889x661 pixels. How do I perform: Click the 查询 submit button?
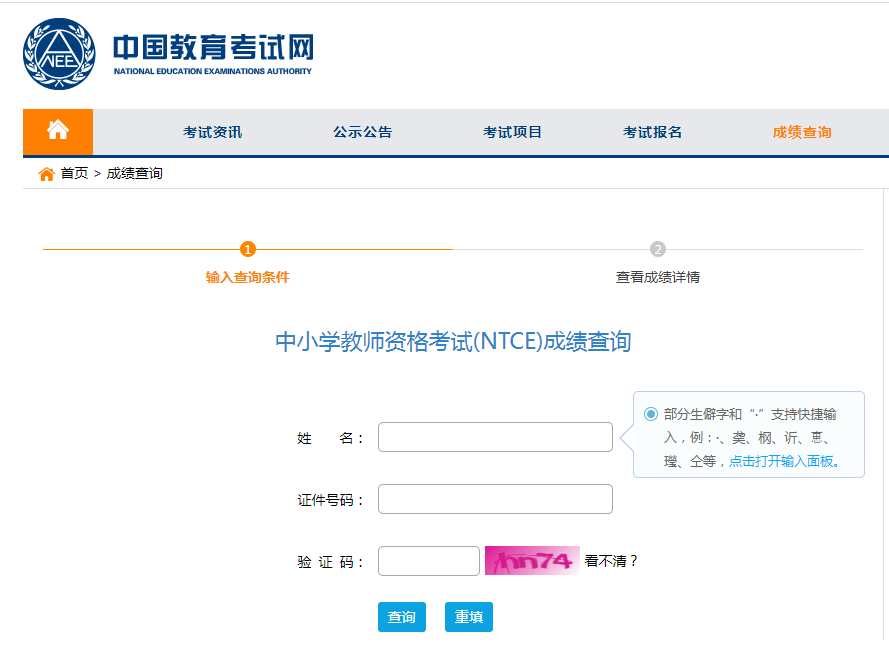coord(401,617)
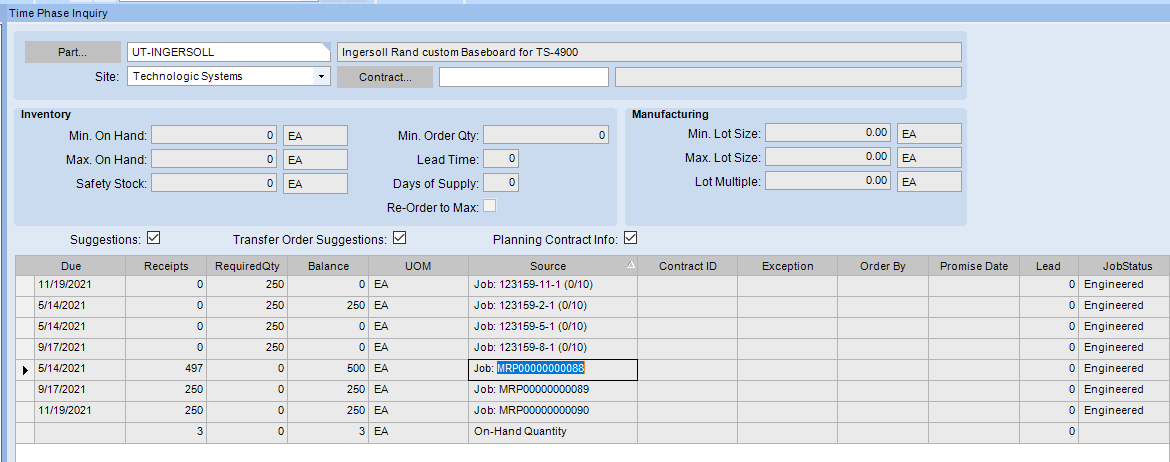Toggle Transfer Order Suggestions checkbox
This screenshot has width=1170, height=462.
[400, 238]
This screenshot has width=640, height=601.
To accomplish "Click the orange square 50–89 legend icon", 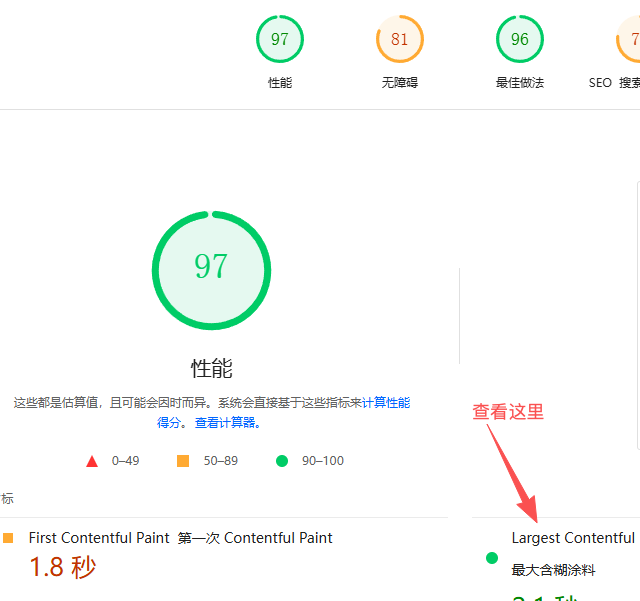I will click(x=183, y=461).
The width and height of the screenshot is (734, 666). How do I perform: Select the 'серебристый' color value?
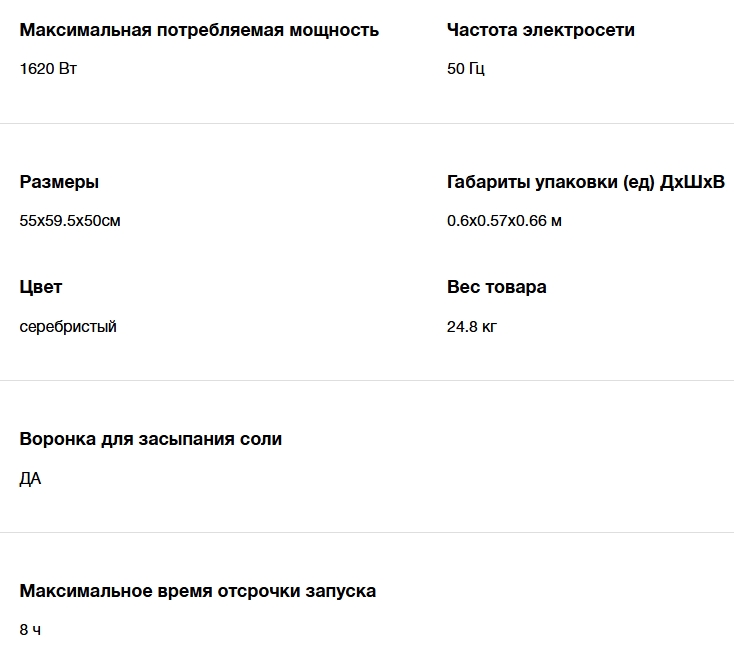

...

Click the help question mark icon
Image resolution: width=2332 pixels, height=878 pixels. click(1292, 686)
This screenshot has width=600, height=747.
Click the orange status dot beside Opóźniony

* [GOAL OF THE EXERCISE]:
The required output is the stretch of entries above from the line containing "This screenshot has width=600, height=747." through the line containing "Click the orange status dot beside Opóźniony", reproduced exactly.

* [RESPONSE AREA]:
This screenshot has width=600, height=747.
Click the orange status dot beside Opóźniony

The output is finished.